Diseases associated with iron overload occur worldwide. In subjects suffering from these conditions, transferrin is likely to be fully saturated and excess plasma iron must be complexed to other molecules. Consequently, the liver, which is the major site of iron storage, will be presented with iron in both transferrin-bound and non-transferrin-bound forms and these forms may compete for uptake by hepatocytes. The endogenous low-molecular-mass iron chelator, citrate, is considered to be a major contributing molecule to non-transferrin iron transport. This study was conducted to investigate the effects of transferrin on the uptake of citrate and iron citrate by hepatocytes in culture. Rat hepatocytes were incubated with 100 mu M [C-14]citrate and 1.0 mu M Fe-55 in the presence or absence of various forms of transferrin.
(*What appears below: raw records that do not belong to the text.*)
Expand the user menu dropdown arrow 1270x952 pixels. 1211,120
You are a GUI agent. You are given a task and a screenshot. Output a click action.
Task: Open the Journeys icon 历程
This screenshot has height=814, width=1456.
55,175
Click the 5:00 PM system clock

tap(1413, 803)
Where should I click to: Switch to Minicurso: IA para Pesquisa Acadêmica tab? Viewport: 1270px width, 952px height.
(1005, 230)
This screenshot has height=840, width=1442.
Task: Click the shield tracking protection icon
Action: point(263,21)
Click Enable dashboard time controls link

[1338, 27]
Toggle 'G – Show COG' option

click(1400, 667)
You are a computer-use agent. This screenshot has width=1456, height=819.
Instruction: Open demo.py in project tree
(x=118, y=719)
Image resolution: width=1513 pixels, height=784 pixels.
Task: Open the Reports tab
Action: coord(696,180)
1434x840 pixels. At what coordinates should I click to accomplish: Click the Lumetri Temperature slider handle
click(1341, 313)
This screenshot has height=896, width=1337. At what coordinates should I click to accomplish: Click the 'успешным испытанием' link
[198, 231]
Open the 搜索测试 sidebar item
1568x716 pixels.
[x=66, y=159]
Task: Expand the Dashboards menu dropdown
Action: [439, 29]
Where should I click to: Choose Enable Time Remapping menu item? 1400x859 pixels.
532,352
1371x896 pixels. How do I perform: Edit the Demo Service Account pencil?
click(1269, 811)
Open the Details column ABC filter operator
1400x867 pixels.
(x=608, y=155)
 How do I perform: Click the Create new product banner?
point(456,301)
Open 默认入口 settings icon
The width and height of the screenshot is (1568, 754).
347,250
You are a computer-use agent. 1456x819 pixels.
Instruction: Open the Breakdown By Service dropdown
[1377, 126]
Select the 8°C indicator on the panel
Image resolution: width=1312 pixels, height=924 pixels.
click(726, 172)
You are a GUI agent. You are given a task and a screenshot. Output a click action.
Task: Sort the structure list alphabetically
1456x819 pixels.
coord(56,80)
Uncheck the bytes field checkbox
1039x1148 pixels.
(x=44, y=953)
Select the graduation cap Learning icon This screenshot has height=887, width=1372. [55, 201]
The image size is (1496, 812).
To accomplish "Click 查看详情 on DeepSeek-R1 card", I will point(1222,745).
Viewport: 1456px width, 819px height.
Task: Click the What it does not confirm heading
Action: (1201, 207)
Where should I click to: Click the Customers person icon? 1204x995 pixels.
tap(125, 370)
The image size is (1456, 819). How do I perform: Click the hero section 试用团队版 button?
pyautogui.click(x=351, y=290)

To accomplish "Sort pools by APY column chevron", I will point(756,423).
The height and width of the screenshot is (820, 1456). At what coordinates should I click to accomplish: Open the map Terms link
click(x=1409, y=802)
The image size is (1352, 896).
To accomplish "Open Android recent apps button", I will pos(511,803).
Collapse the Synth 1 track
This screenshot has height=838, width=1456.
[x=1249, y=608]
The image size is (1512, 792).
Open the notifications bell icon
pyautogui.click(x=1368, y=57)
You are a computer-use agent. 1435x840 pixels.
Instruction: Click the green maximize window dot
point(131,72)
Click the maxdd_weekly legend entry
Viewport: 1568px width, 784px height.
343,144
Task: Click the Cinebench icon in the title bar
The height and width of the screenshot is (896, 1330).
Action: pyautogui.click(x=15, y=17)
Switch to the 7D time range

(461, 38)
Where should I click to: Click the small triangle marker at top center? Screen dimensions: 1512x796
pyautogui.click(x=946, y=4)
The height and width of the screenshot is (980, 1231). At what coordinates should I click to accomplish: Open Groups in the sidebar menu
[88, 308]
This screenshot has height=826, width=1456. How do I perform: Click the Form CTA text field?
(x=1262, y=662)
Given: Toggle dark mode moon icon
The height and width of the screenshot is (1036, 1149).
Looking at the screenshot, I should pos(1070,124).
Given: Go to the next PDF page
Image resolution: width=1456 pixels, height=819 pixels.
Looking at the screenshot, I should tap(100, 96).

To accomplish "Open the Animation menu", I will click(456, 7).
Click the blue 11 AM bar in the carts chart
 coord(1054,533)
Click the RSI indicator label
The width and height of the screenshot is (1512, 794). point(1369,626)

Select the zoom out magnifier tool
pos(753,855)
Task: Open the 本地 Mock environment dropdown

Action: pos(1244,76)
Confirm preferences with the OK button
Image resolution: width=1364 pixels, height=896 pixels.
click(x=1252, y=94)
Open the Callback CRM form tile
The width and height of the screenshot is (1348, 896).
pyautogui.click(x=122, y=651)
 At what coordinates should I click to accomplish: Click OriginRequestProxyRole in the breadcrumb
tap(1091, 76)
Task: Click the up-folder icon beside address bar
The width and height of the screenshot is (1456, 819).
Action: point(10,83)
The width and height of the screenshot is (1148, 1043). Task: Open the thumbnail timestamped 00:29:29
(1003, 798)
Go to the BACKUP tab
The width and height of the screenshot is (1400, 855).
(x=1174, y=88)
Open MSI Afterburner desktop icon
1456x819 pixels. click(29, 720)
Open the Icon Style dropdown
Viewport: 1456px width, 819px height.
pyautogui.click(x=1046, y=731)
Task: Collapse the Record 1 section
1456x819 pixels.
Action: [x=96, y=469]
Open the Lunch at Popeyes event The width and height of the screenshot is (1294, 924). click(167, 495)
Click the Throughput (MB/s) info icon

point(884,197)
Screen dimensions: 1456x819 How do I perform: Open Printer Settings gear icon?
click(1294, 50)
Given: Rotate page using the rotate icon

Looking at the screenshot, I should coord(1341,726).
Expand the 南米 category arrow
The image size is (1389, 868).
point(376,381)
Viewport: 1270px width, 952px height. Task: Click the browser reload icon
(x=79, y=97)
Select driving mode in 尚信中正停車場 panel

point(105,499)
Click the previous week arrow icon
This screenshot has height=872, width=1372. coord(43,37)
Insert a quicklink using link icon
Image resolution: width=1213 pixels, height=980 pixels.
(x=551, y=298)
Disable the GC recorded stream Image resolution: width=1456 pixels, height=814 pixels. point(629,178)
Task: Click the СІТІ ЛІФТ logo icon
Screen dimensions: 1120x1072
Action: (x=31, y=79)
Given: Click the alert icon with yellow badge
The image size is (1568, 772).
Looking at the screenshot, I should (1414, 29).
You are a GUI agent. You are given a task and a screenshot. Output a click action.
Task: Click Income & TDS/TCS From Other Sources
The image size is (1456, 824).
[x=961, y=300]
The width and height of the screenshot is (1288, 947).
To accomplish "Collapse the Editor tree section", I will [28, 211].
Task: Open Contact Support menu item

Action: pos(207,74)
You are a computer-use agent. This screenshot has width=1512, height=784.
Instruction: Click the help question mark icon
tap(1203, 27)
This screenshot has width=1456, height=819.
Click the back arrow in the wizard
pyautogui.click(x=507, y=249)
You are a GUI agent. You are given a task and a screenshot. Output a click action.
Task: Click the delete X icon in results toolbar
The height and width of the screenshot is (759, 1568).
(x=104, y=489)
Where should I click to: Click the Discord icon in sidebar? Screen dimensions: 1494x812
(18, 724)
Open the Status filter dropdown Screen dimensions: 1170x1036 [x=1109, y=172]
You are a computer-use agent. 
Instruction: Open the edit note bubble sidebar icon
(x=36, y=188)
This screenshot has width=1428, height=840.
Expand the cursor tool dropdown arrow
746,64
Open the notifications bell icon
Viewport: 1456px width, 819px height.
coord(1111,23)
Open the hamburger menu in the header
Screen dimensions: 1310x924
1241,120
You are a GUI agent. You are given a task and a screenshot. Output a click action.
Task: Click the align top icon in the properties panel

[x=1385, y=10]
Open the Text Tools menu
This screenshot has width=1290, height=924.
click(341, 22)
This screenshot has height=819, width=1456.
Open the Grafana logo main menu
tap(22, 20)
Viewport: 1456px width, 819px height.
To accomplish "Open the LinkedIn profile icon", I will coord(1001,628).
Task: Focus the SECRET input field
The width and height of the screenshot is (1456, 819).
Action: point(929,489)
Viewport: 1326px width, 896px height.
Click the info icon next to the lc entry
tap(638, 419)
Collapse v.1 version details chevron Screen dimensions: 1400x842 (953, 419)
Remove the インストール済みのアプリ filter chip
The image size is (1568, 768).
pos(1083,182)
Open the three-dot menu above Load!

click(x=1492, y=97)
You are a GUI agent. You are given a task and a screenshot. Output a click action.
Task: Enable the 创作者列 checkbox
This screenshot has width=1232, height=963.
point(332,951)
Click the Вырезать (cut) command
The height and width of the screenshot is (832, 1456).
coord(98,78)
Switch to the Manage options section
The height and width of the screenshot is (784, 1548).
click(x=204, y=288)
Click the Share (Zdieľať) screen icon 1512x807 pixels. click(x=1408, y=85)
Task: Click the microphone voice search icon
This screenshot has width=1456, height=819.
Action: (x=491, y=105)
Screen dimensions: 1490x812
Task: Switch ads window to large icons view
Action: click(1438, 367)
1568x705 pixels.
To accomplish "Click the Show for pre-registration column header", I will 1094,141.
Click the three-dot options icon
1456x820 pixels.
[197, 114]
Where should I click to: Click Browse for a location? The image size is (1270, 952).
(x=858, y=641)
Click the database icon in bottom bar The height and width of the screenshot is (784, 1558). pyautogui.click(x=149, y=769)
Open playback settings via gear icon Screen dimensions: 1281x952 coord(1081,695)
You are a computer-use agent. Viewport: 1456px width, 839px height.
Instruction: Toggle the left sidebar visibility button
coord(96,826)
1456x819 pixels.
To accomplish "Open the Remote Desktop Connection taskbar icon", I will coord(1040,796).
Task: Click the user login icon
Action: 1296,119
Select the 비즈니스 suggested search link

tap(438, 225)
Binding and internalisation of both citrate and iron were inhibited in a dose-dependent manner with increasing concentration of diferric transferrin, with iron uptake decreasing to less than 5% of control values. Apotransferrin was markedly more effective in blocking citrate and iron uptake, reaching the same levels of inhibition at a 15-fold lower concentration of protein. The binding of citrate to the cell membrane was not affected significantly by changing the iron saturation of transferrin but internalisation decreased with decreasing saturation. In contrast, both the binding and internalisation of iron decreased with decreasing saturation. Incubations carried out using Fe-55-labelled citrate in the presence of Fe-59-labelled diferric transferrin indicated that citrate-mediated iron binding by the cells decreased with increasing diferric transferrin concentrations but the citrate iron was not replaced by iron from transferrin during the 15-min incubation period. Instead, total iron uptake decreased. These data suggest that citrate-mediated iron uptake by hepatocytes shares at least one common pathway with transferrin-mediated iron uptake.